> **REQUIREMENT**
Send back the line that contains "At what coordinates should I click to accomplish: Adjust" and all lines following it through the end of the data below, exactly, omitting pictures.

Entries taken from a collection
-*-*-

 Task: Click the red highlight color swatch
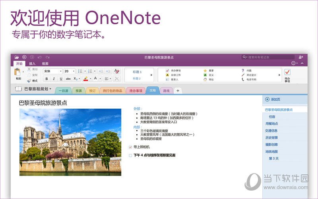point(86,79)
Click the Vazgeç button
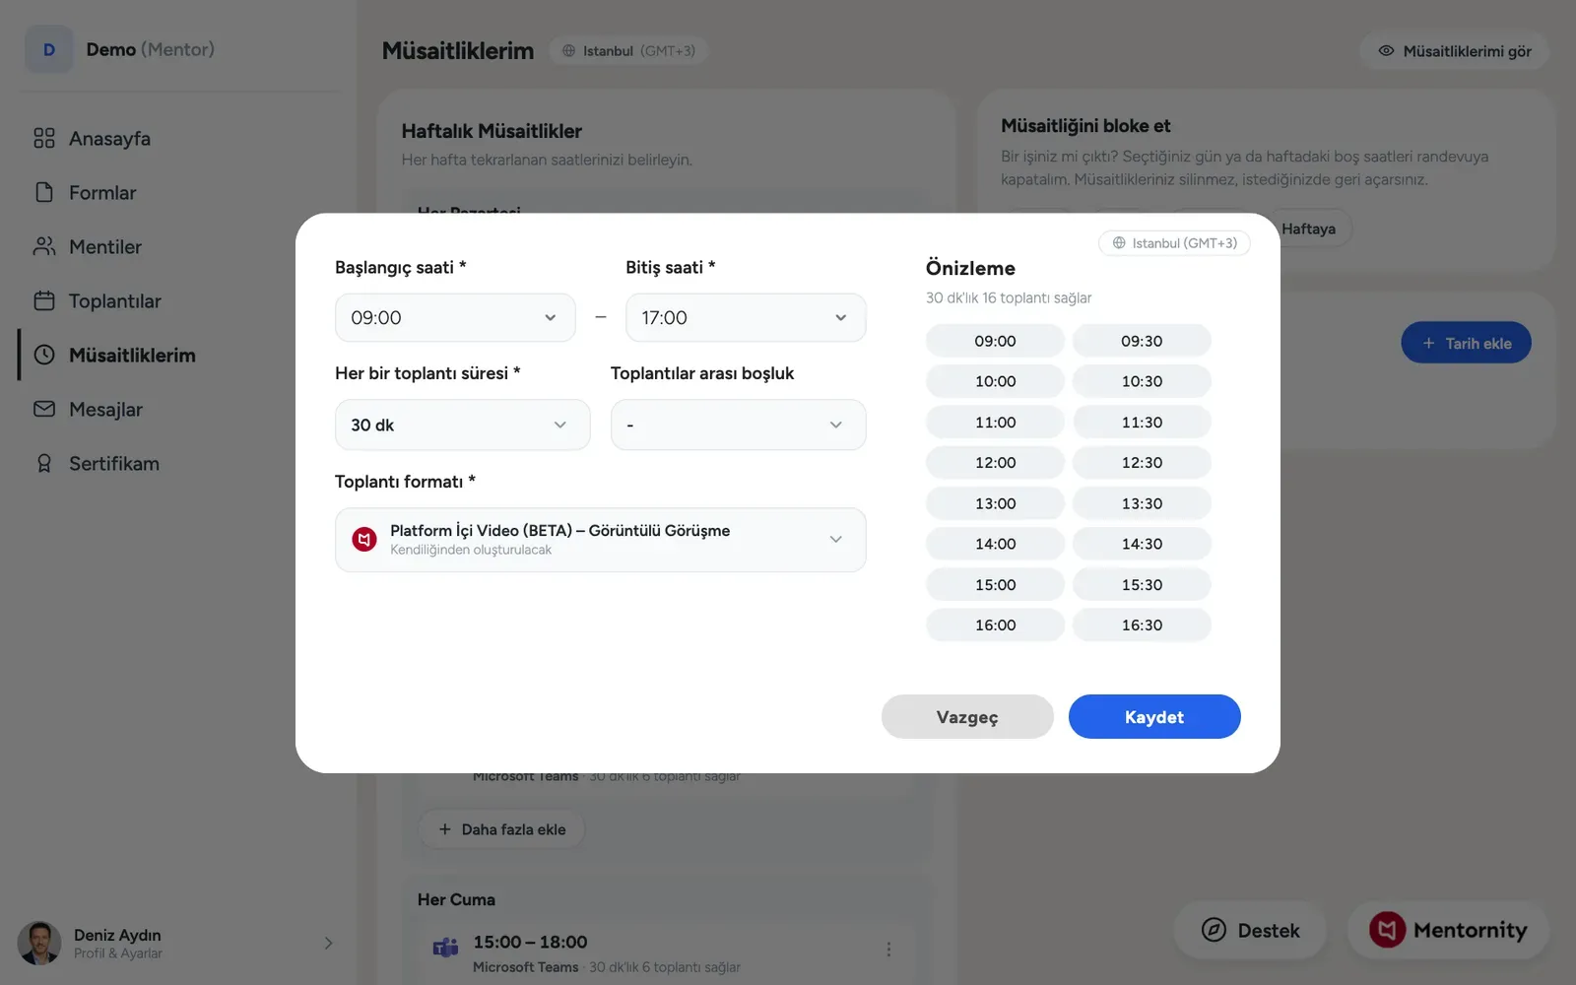1576x985 pixels. click(x=967, y=716)
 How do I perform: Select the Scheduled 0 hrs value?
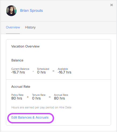tap(41, 72)
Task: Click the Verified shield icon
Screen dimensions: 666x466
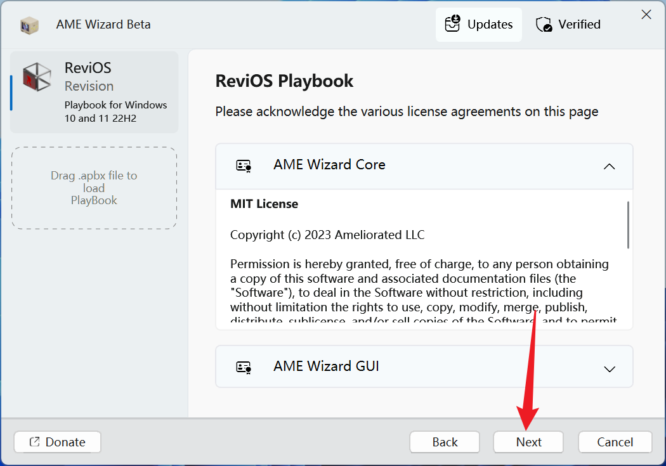Action: pos(544,25)
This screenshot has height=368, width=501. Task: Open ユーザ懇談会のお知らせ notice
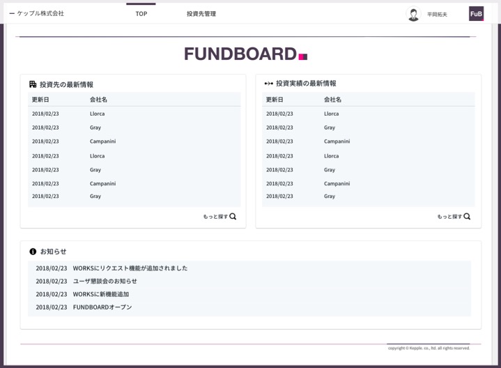tap(105, 282)
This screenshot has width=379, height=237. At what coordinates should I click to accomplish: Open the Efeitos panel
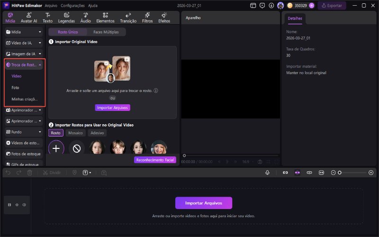164,18
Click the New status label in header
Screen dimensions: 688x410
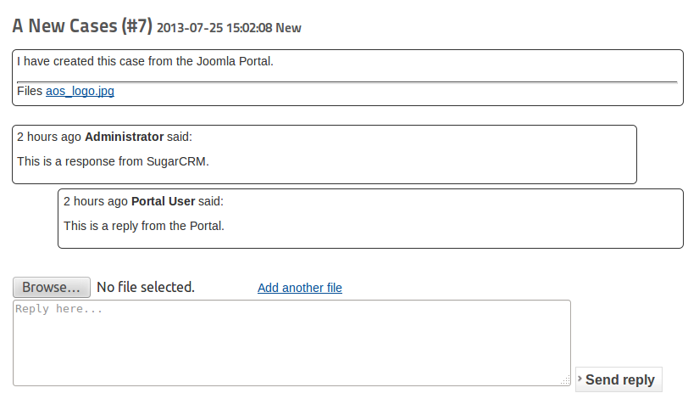[289, 28]
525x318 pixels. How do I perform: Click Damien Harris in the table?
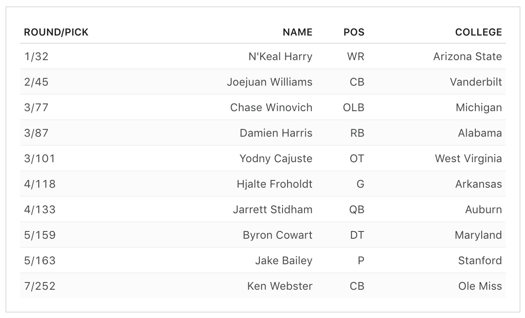(276, 133)
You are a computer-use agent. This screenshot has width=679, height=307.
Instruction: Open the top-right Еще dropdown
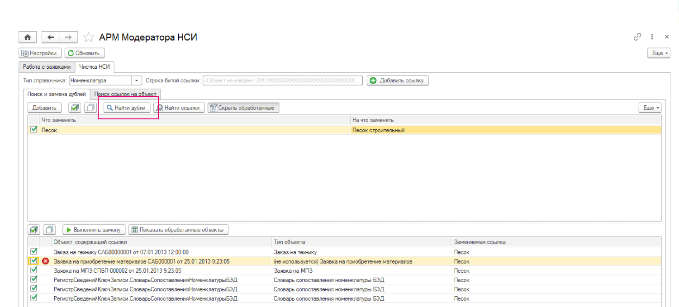pos(658,53)
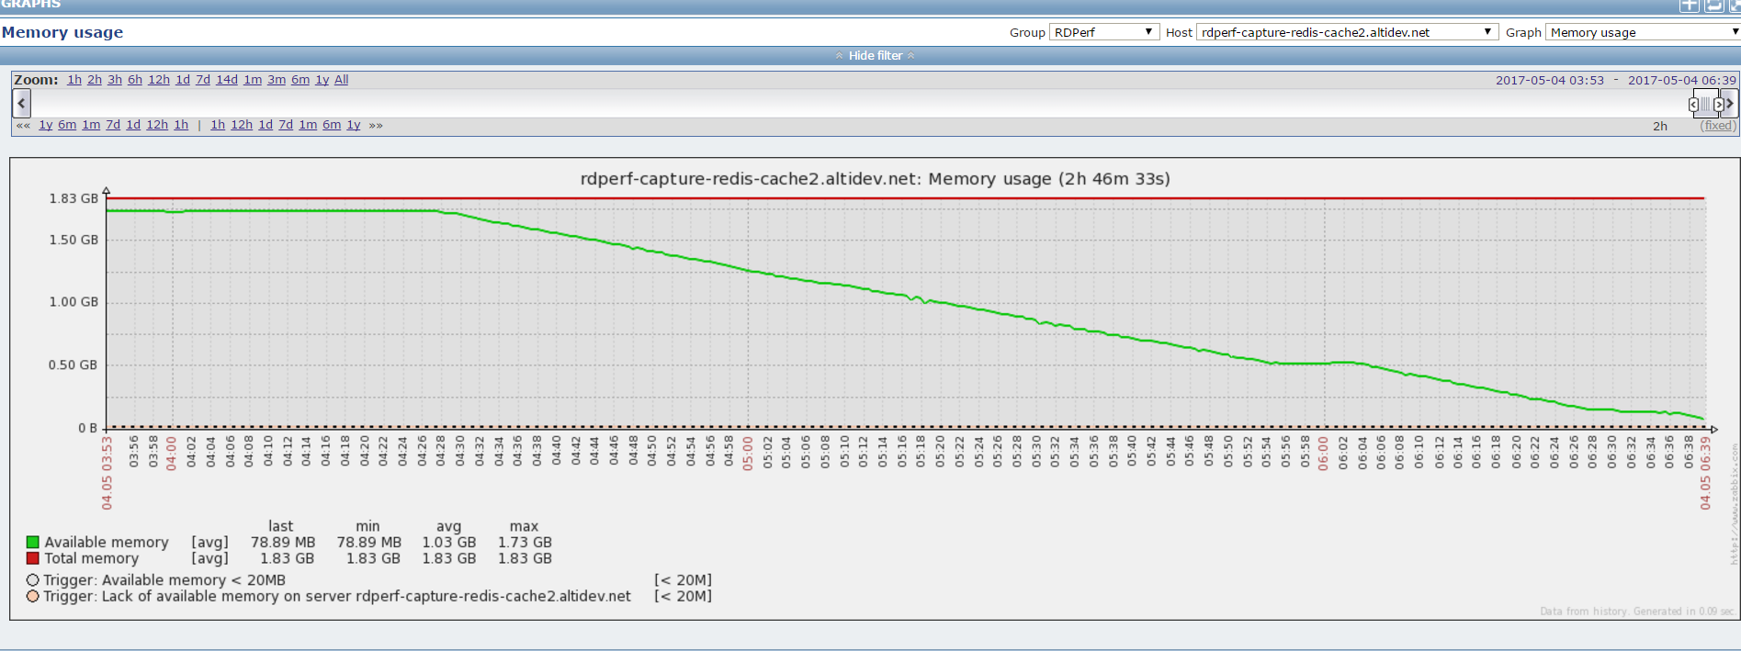Click the add to favorites plus icon
Screen dimensions: 1741x651
pyautogui.click(x=1689, y=6)
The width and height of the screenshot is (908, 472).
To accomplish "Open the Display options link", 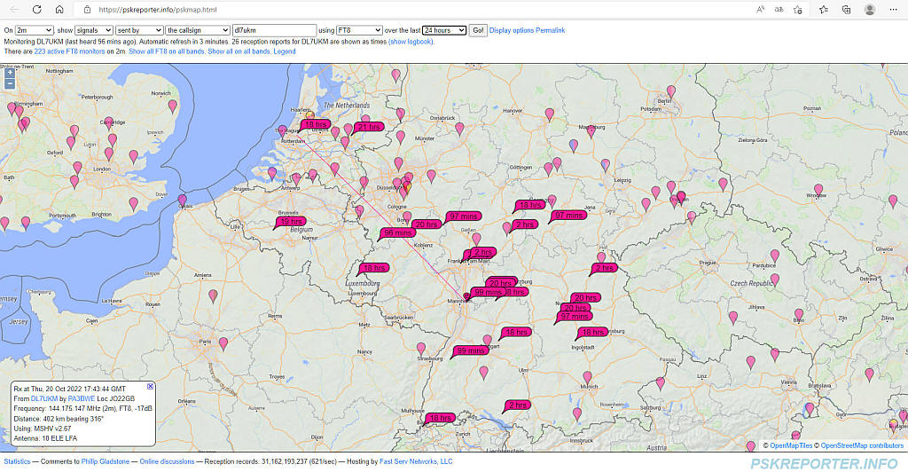I will 512,30.
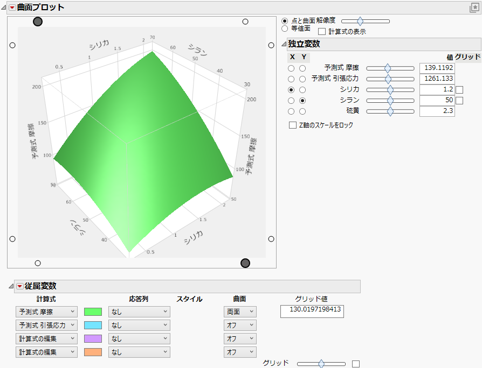
Task: Enable the 計算式の表示 checkbox
Action: tap(321, 31)
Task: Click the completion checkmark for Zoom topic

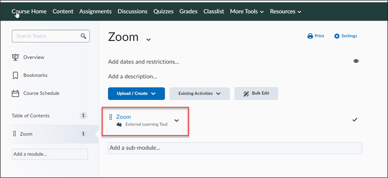Action: click(355, 120)
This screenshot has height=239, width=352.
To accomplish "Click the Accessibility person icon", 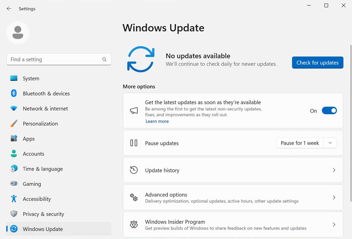I will point(14,199).
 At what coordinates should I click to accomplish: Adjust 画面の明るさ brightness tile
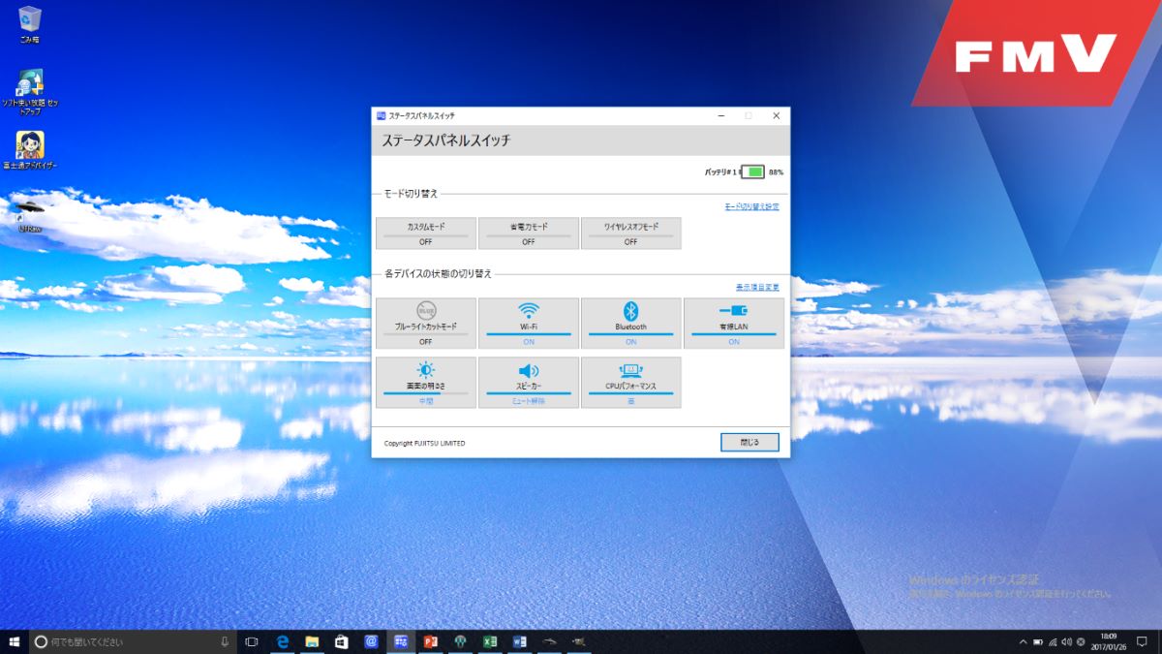[x=426, y=381]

-*-*-

> **OUTPUT FOR THIS EXERCISE**
 At what coordinates should I click to accomplish: Adjust 画面の明るさ brightness tile
[x=426, y=381]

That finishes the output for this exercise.